Let's start at the beginning. Gunlock whines in her NRO opinion piece that food kitchens are throwing away food and feeding the poor gourmet meals, all this to the detriment of job-holding, wage-earning taxpayers. Relaying the shocking news that Miriam's Kitchen, which serves the homeless in Washington, D.C. and was recently visited by Michelle Obama, throws away donated donuts, Gunlock says:
All the same, that dismissal of donuts betrays an expanding food snobbery that once was confined to food magazines and ladies who lunch, but now is showing up in the unlikeliest of places, like food banks and homeless shelters.
Yes, why not let the poor eat transfat-laden donuts? Why should they get mushroom risotto (actually an inexpensive dish)? According to Gunlock, we're sending the message that donated food might get thrown away! The horror! Serving nutritious, tasty food to the poverty-stricken is "food snobbery." As Yglesias says,
It’s actually rare that conservatives get to combine their hatred of poor people with their hatred of “cultural elites” in a single argument . . .
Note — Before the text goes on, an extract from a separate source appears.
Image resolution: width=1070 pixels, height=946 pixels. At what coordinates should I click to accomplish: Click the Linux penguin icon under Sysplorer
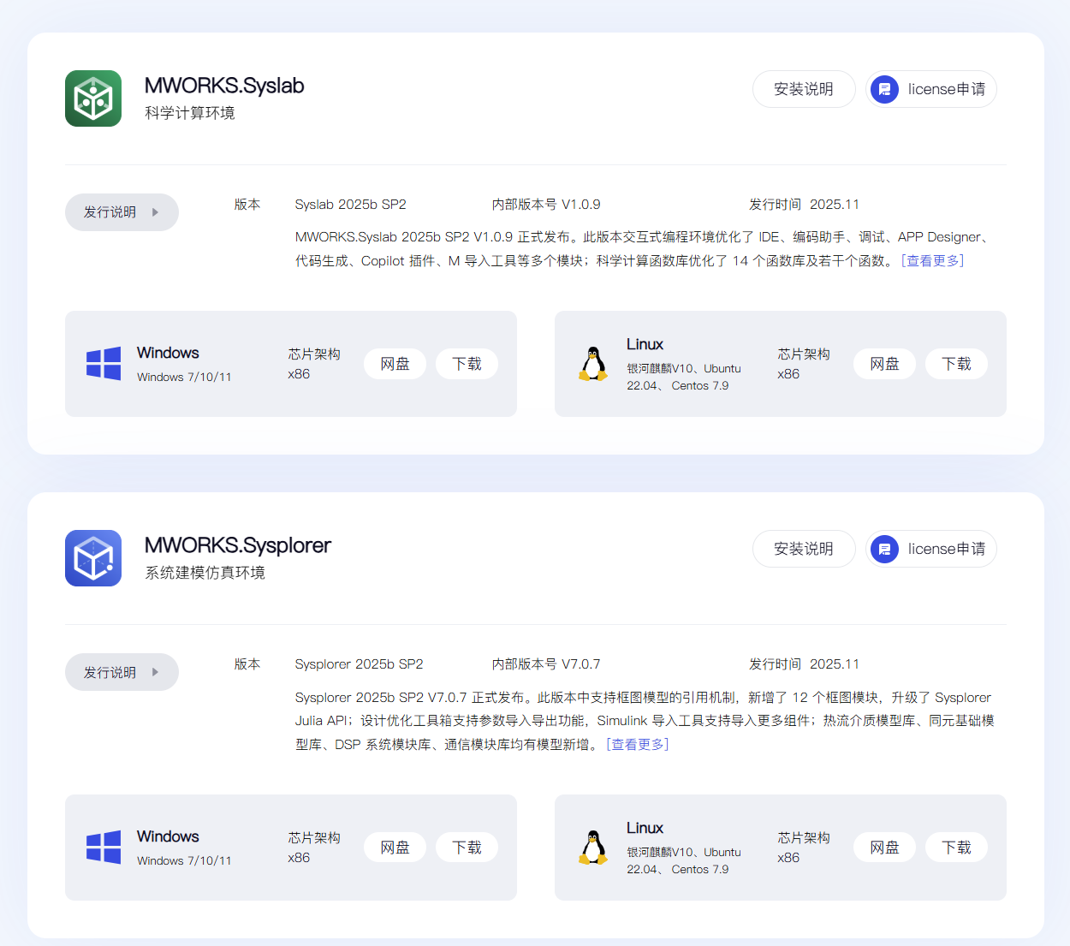coord(592,848)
Perhaps Miriam's Kitchen is trying to send the message that the homeless, too, deserve nutritious meals, not just junk food that's truly bad for your health. Perhaps Miriam's Kitchen is trying to raise donors' consciousness about what kinds of foods to donate. But for Gunlock, this is nonsense, because the poor evidently don't deserve good food. If they eat the kind of food she eats, then what becomes of the signifiers of class and status?
Gunlock then goes on to single out Meet Each Need with Dignity (MEND) in Pacoma, CA:
A recent meal served at the Meet Each Need with Dignity (MEND) kitchen in Pacoima, Calif., included pumpkin soup seasoned with browned butter and sage, red-wine barbecue beef on handmade puff pastry, artichoke hearts with meatballs marinara, roasted-garlic-and-turnip mashed potatoes, all topped off with fresh blueberries and sour cream. No wonder these places need a bailout.
Ah, but Kos diarist Calouste did a little digging and discovered that (1) MEND is supported strictly by private donations, not by government funds; and (2) the very creative chef there, Richard Weinroth, in five months spent only $200 of MEND's budget!
Weinroth's creations are made mostly with foods donated by local markets. Notice, too, that pumpkin, turnips, and potatoes are inexpensive, and that barbecued beef can be made from the cheapest of cuts, long-simmered and no more expensive than the ground beef that provides the basis of many a soup kitchen meal. Red wine can be purchased cheaply (Two-buck Chuck, anyone?); puff pastry, if made with donated butter, doesn't have to be costly.
No, what Ms. Gunlock objects to is poor people eating the kind of food she eats. No, wait, she's not a liberal, so she doesn't eat that "elitist" stuff (like arugula and Grey Poupon), right? Riiiiiight ...
I don't know whether Julie Gunlock deliberately distorted the facts here, or whether she is so blinded by her disdain for the poor and her horror that they should be allowed to eat "gourmet" food that she really didn't even take in those facts.
Either way, her NRO piece demonstrates that right-wingers feel that such items as browned butter and puff pastry should be reserved for the upper classes, while donuts and canned ravioli are good enough for poor, hungry people who should be grateful to get anything at all.
My hat is off to Calouste for uncovering the truth underlying Gunlock's distortions, which surely earned her a boatload of approving comments from Greater Wingnuttia. And for uncovering the ugliness and hatred of the poor that underlie the right's policies and positions.